-- EXTRACT TO READ --

#####

Adafactor does not work with Resnets (or with MAML)
See original GitHub issueEnvironment info
Copy-and-paste the text below in your GitHub issue and FILL OUT the two last points.
transformers
version: 4.10.3- Platform: Linux-3.10.0-1160.42.2.el7.x86_64-x86_64-with-glibc2.17
- Python version: 3.9.7
- PyTorch version (GPU?): 1.9.1+cu111 (True)
- Tensorflow version (GPU?): not installed (NA)
- Flax version (CPU?/GPU?/TPU?): not installed (NA)
- Jax version: not installed
- JaxLib version: not installed
- Using GPU in script?: yes (NVIDIA GeForce …)
- Using distributed or parallel set-up in script?: no
Information
Model I am using (Bert, XLNet …):
The problem arises when using:
- the official example scripts: (give details below)
- my own modified scripts: (give details below)
The tasks I am working on is:
- an official GLUE/SQUaD task: (give the name)

#####

-- PROVIDED MATERIAL --

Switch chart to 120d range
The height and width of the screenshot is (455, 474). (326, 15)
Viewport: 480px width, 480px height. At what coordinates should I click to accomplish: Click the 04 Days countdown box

#####

-- GOAL 1 --
From the Adafactor issue, extract the passage starting at "- Flax version" and ending at "modified scripts: (give details below)".
-- GOAL 2 --
Write the next part of the Adafactor issue, continuing after its final line.
The material was taken from a source other than the Adafactor issue.

-- WRITTEN REPLY 1 --
- Flax version (CPU?/GPU?/TPU?): not installed (NA)
- Jax version: not installed
- JaxLib version: not installed
- Using GPU in script?: yes (NVIDIA GeForce …)
- Using distributed or parallel set-up in script?: no
Information
Model I am using (Bert, XLNet …):
The problem arises when using:
- the official example scripts: (give details below)
- my own modified scripts: (give details below)

-- WRITTEN REPLY 2 --
- my own task or dataset: (give details below)
To reproduce
I am running the MAML (with higher) meta-learning algorithm with a resnet. I see this gives issues in my script (error message pasted bellow). Is Adafactor not suppose to work with Resnets or other models?
Steps to reproduce the behavior:
- run this code: https://github.com/brando90/higher/blob/master/examples/maml-omniglot.py (it already has adafactor)
- if that works uncomment the resnet12 line and ping me please
Expected behavior
I expect training to go smoothly but isntead get:
--------------------- META-TRAIN ------------------------
Starting training!
Traceback (most recent call last):
File "/home/miranda9/automl-meta-learning/automl-proj-src/experiments/meta_learning/main_metalearning.py", line 441, in <module>
main_resume_from_checkpoint(args)
File "/home/miranda9/automl-meta-learning/automl-proj-src/experiments/meta_learning/main_metalearning.py", line 403, in main_resume_from_checkpoint
run_training(args)
File "/home/miranda9/automl-meta-learning/automl-proj-src/experiments/meta_learning/main_metalearning.py", line 413, in run_training
meta_train_fixed_iterations(args)
File "/home/miranda9/automl-meta-learning/automl-proj-src/meta_learning/training/meta_training.py", line 233, in meta_train_fixed_iterations
args.outer_opt.step()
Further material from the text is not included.